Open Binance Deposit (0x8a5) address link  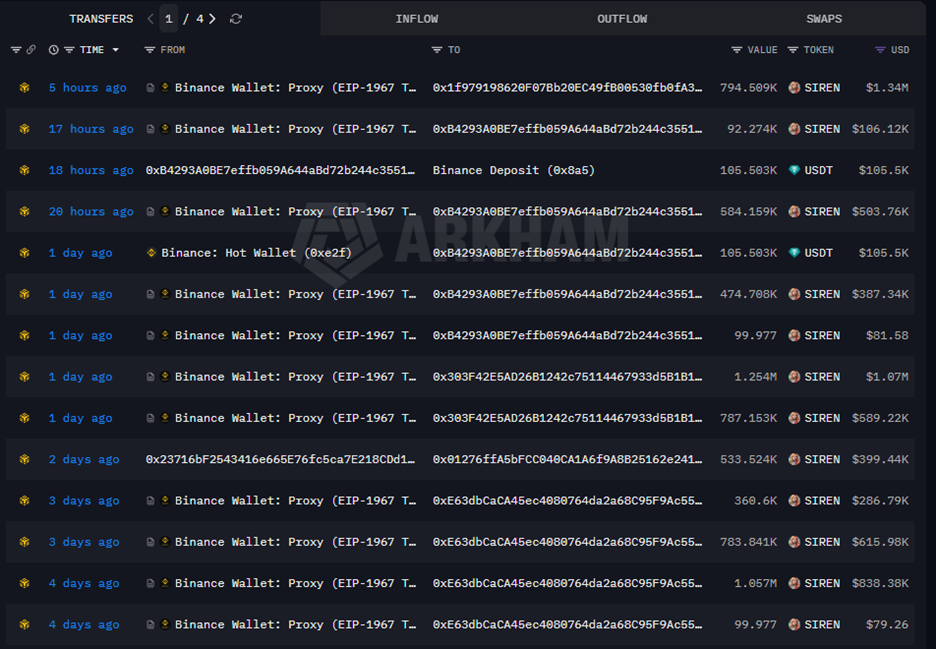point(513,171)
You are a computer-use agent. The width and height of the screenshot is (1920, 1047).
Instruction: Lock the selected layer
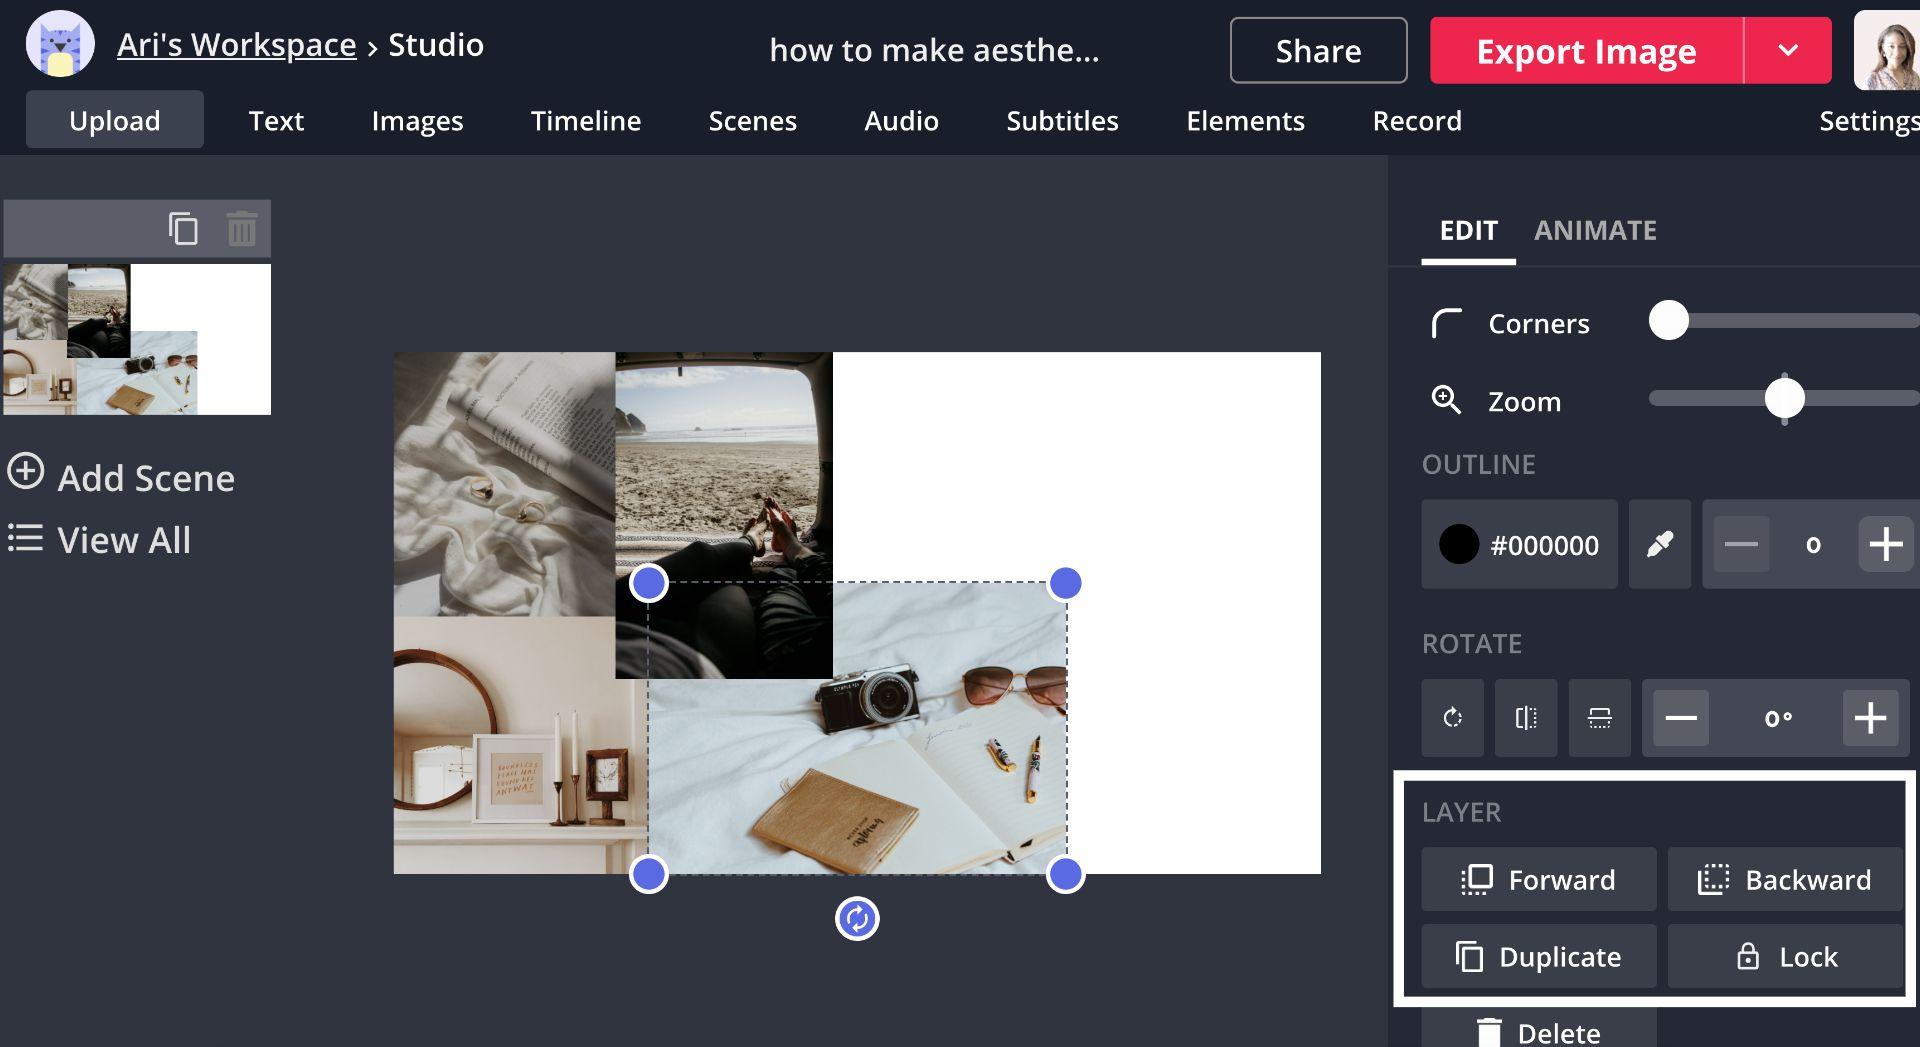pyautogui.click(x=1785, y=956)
=-=-=-=-=
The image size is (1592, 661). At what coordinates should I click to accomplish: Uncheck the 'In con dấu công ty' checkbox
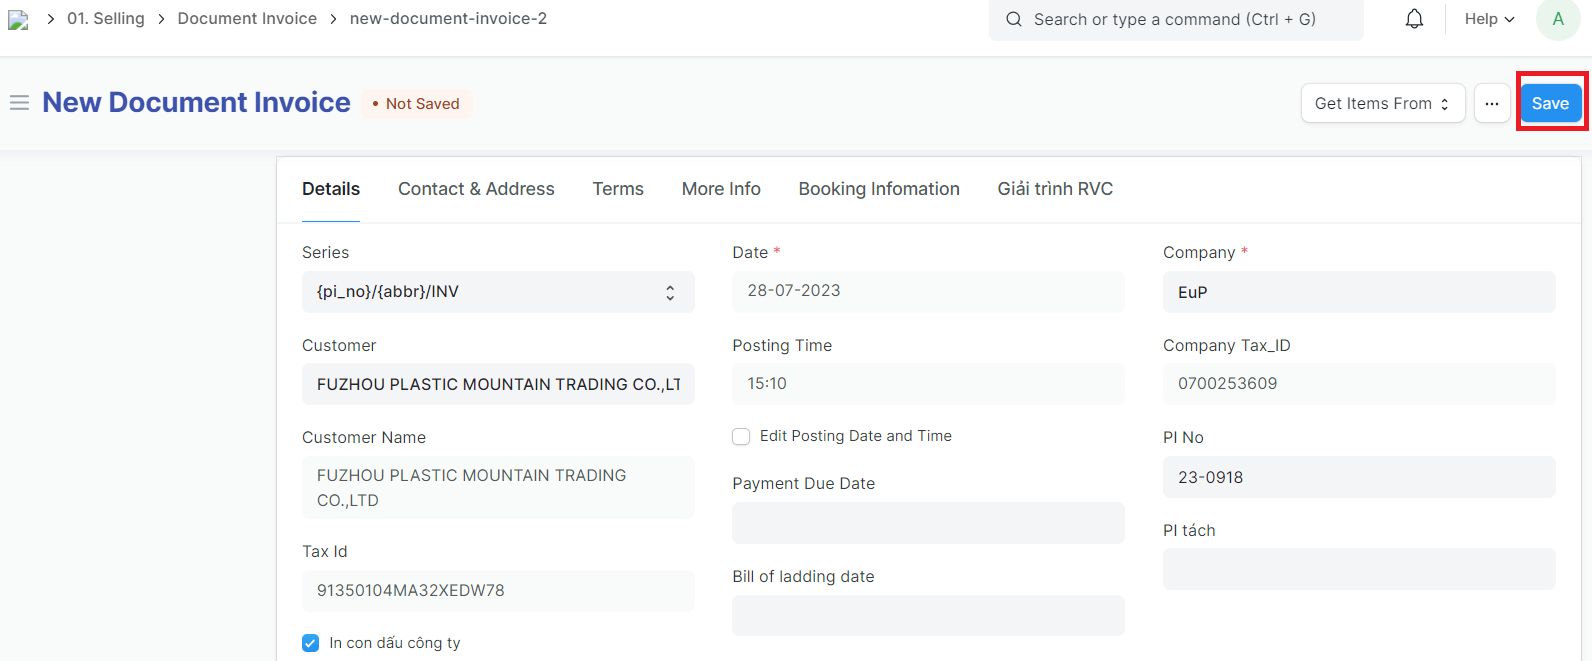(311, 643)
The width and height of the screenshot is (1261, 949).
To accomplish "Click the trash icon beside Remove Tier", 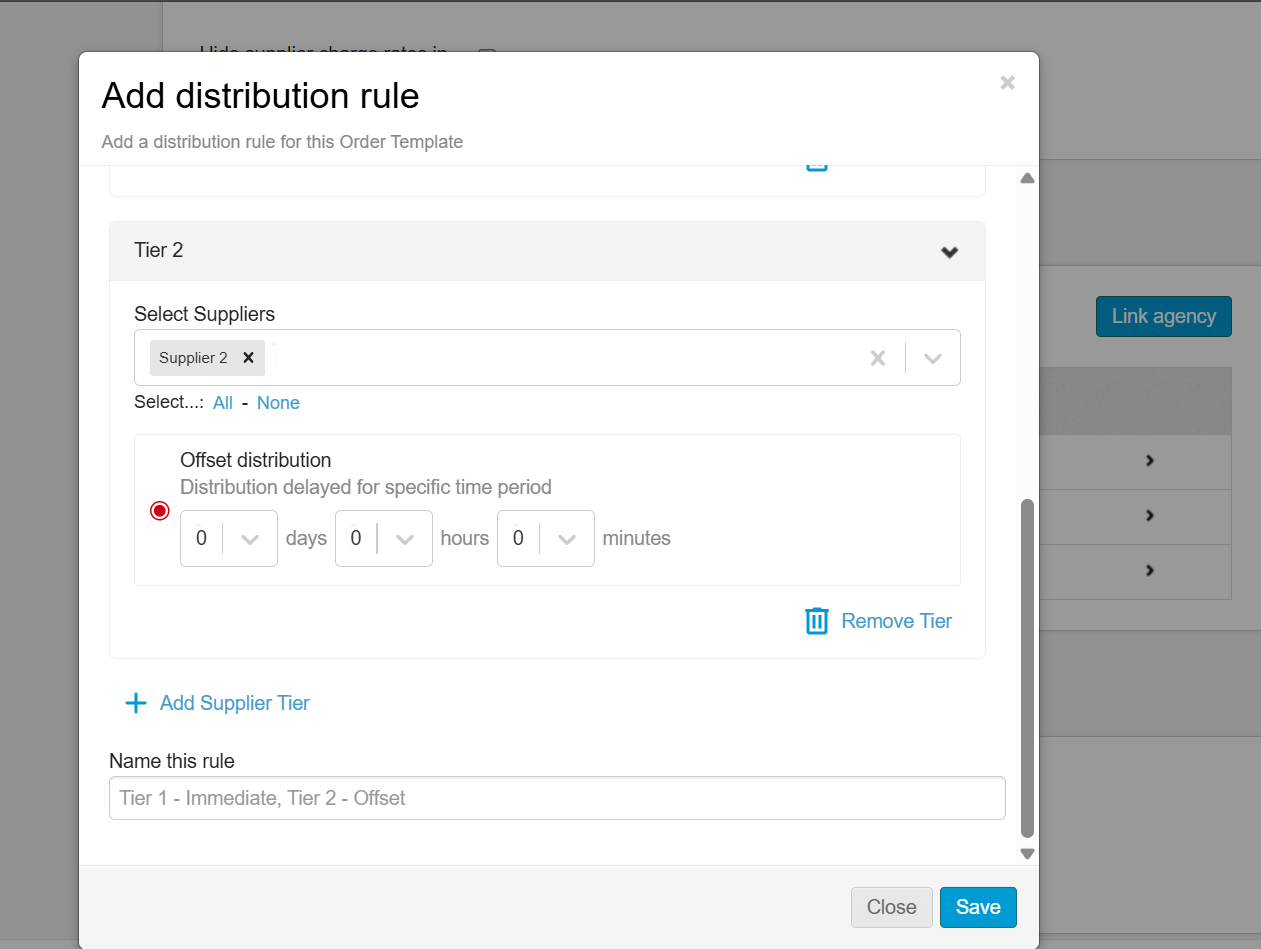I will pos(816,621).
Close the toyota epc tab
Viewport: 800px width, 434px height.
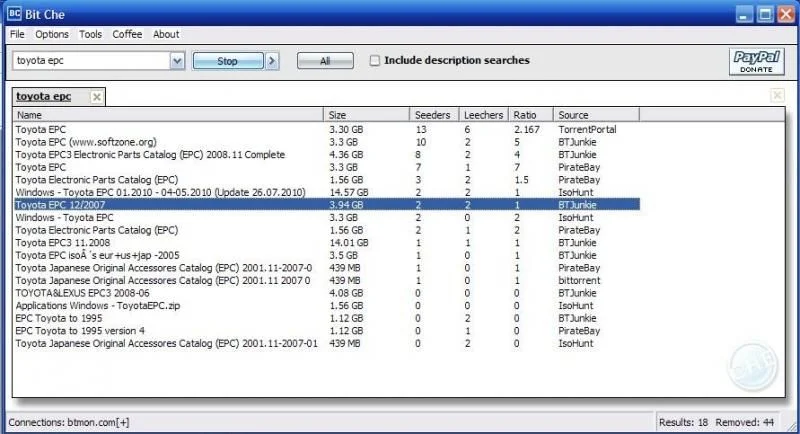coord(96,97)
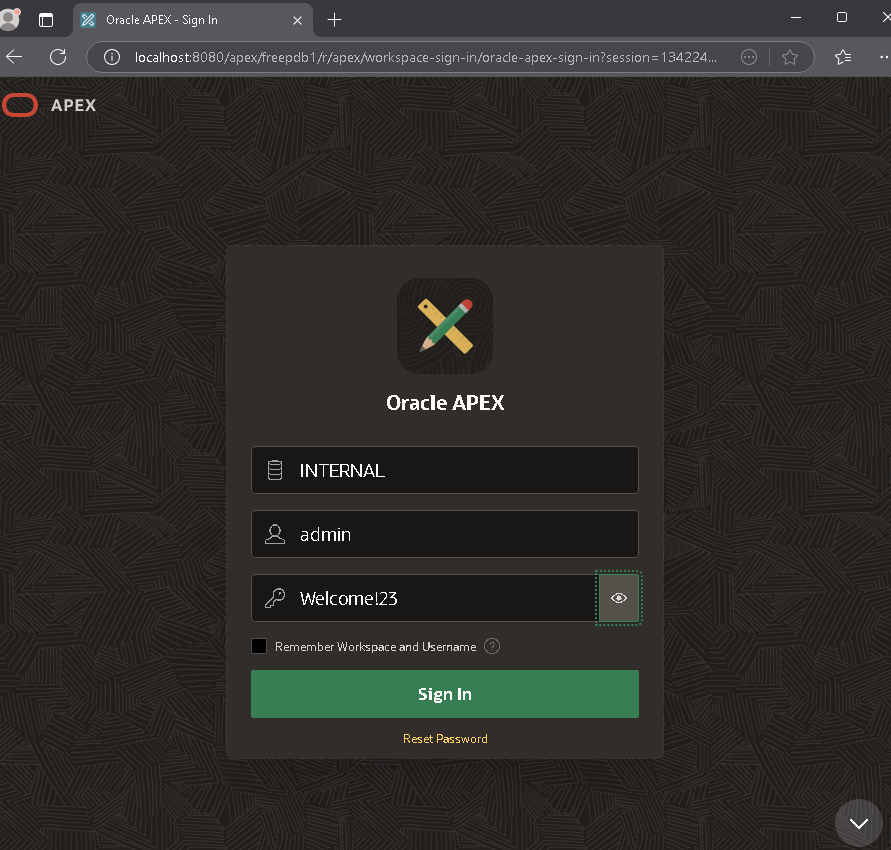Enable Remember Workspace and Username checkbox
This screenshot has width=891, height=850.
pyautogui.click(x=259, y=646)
=-=-=-=-=
- **DO THIS**
Quote the lines from the one with "You are a computer-use" up to and including the one with "pyautogui.click(x=1785, y=956)", leaving out the pictures.

- **SOLUTION BELOW**
You are a computer-use agent. The width and height of the screenshot is (1920, 1047).
Instruction: Lock the selected layer
pyautogui.click(x=1785, y=956)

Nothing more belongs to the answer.